(Collected data entries)

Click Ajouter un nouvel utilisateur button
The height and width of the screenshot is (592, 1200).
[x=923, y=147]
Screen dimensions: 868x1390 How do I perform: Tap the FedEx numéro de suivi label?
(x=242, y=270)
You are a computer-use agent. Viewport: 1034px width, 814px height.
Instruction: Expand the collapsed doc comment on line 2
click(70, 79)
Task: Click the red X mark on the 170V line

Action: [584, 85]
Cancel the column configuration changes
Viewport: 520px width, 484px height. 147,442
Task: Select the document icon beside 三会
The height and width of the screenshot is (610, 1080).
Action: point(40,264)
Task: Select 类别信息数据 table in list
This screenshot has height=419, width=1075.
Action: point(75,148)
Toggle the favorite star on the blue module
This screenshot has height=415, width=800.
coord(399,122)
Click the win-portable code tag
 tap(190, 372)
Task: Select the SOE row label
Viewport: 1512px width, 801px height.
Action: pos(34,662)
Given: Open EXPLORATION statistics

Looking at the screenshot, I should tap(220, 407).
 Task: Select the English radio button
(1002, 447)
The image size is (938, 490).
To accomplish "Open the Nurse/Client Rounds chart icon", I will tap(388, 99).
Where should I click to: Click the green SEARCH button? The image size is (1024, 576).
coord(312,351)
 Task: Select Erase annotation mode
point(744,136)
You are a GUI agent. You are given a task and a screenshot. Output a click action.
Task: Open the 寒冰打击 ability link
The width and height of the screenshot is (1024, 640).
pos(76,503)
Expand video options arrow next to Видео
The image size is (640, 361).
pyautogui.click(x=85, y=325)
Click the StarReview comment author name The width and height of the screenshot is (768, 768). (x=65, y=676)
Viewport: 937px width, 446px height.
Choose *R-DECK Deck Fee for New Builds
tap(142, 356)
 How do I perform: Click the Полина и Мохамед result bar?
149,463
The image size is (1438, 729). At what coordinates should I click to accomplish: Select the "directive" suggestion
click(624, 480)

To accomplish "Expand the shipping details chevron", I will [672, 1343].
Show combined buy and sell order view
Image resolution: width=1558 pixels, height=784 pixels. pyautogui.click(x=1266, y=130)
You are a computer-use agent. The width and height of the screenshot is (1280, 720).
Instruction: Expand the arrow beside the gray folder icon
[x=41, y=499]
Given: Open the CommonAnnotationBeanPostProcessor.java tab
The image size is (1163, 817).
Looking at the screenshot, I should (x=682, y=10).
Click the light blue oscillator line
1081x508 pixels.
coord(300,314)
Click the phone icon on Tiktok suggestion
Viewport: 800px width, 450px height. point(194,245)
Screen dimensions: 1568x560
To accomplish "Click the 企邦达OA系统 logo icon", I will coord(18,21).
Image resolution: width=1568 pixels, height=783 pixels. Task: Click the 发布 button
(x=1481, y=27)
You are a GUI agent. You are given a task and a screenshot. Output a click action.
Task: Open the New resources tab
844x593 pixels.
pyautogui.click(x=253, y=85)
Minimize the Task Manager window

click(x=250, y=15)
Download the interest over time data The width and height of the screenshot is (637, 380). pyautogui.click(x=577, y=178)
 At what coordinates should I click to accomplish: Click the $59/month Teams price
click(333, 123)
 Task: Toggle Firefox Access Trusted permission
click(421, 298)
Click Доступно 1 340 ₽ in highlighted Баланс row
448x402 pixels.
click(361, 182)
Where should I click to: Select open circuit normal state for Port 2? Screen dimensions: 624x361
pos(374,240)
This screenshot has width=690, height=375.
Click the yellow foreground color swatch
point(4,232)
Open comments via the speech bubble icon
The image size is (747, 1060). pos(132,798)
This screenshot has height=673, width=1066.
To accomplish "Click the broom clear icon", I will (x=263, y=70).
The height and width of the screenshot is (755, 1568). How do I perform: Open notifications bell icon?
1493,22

- [ASSIGNMENT]: Make an exact copy of each line, beginning at the one containing "Download the interest" and ending with the last line of the data, and of no other line.

- [TASK SOLUTION]:
Download the interest over time data The width and height of the screenshot is (637, 380). pyautogui.click(x=577, y=178)
 At what coordinates should I click to accomplish: Click the $59/month Teams price
click(333, 123)
 Task: Toggle Firefox Access Trusted permission
click(421, 298)
Click Доступно 1 340 ₽ in highlighted Баланс row
448x402 pixels.
click(361, 182)
Where should I click to: Select open circuit normal state for Port 2? Screen dimensions: 624x361
pos(374,240)
This screenshot has width=690, height=375.
Click the yellow foreground color swatch
point(4,232)
Open comments via the speech bubble icon
The image size is (747, 1060). pos(132,798)
This screenshot has height=673, width=1066.
To accomplish "Click the broom clear icon", I will (x=263, y=70).
The height and width of the screenshot is (755, 1568). How do I perform: Open notifications bell icon?
1493,22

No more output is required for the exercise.